Effectiveness of wastewater treatment may be damaged during a severe flu pandemic
Existing plans for antiviral and antibiotic use during a severe influenza pandemic could reduce wastewater treatment efficiency prior to discharge into receiving rivers, resulting in water quality deterioration at drinking water abstraction points.
These conclusions are published this week (2 March 2011) in a new paper in the journal Environmental Health Perspectives, which reports on a study designed to assess the ecotoxicologic risks of a pandemic influenza medical response.
The research was carried out by a team from the Centre for Ecology & Hydrology (UK), the Institute for Scientific Interchange (Italy), Utrecht University (Netherlands), the University of Sheffield (UK), and Indiana University (USA).
The global public health community closely monitored the unfolding of the 2009 H1N1 influenza pandemic to best mitigate its impact on society. However, little attention was given to the impact that the medical response might have on the environment.
In order to evaluate this risk, the research team coupled a global spatially-structured epidemic model that simulates the quantities of antiviral and antibiotics used during an influenza pandemic of varying severity, with a water quality model applied to the Thames catchment in southern England to predict their environmental concentrations. An additional model was then used to assess ecotoxicologic effects of antibiotics and antiviral in wastewater treatment plants (WWTP) and rivers.
The research team concluded that, consistent with expectations, a mild pandemic (as in 2009) was projected to exhibit a negligible ecotoxicologic hazard. However in a moderate and severe pandemic nearly all WWTPs (80-100%) were projected to exceed the threshold for microbial growth inhibition, potentially reducing the capacity of the plant to treat wastewater. In addition, a proportion (5-40%) of the River Thames was similarly projected to exceed key thresholds for environmental toxicity, resulting in potential contamination and eutrophication at drinking water abstraction points.

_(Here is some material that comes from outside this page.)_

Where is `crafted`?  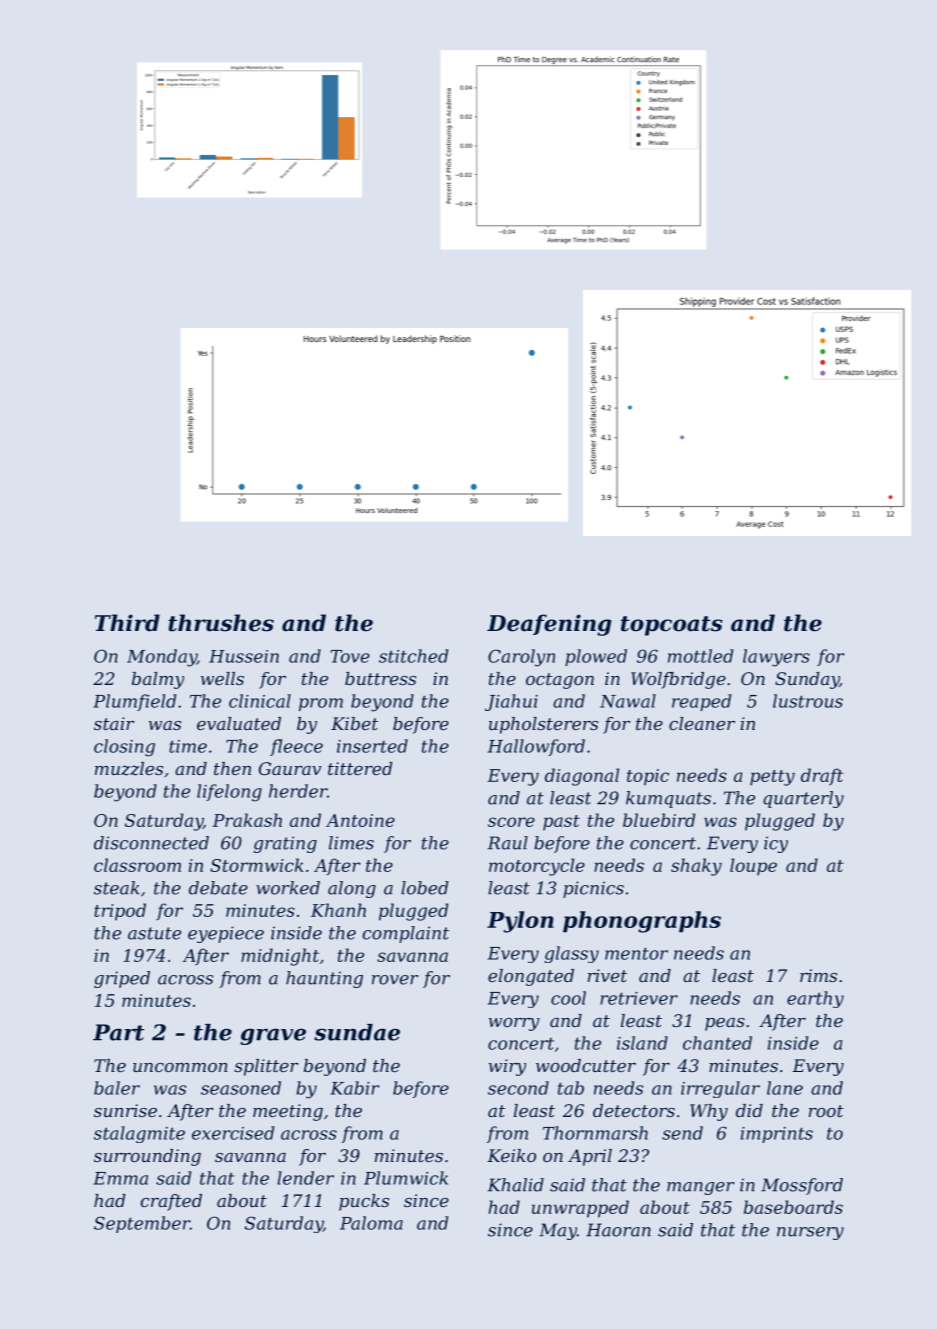
crafted is located at coordinates (171, 1202).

Lead author Dr Andrew Singer, from the Centre for Ecology & Hydrology, said, "Our results suggest that existing plans for drug use during an influenza pandemic could result in discharge of inefficiently treated wastewater into the UK's rivers. The potential widespread release of antivirals and antibiotics into the environment may hasten the development of resistant pathogens with implications for human health during and potentially well after the formal end of the pandemic."
Dr Singer added, "We must develop a better understanding of wastewater treatment plants ecotoxicity before the hazards posed by a pandemic influenza medical response can be reliably assessed. However, the production and successful distribution of pre-pandemic and pandemic influenza vaccines could go a long way towards alleviating all of the identified environmental and human health problems highlighted in our paper, with the significant added benefit of reducing morbidity and mortality of the UK population. This latter challenge of vaccination is probably society's greatest challenge, but also where the greatest gains can be made."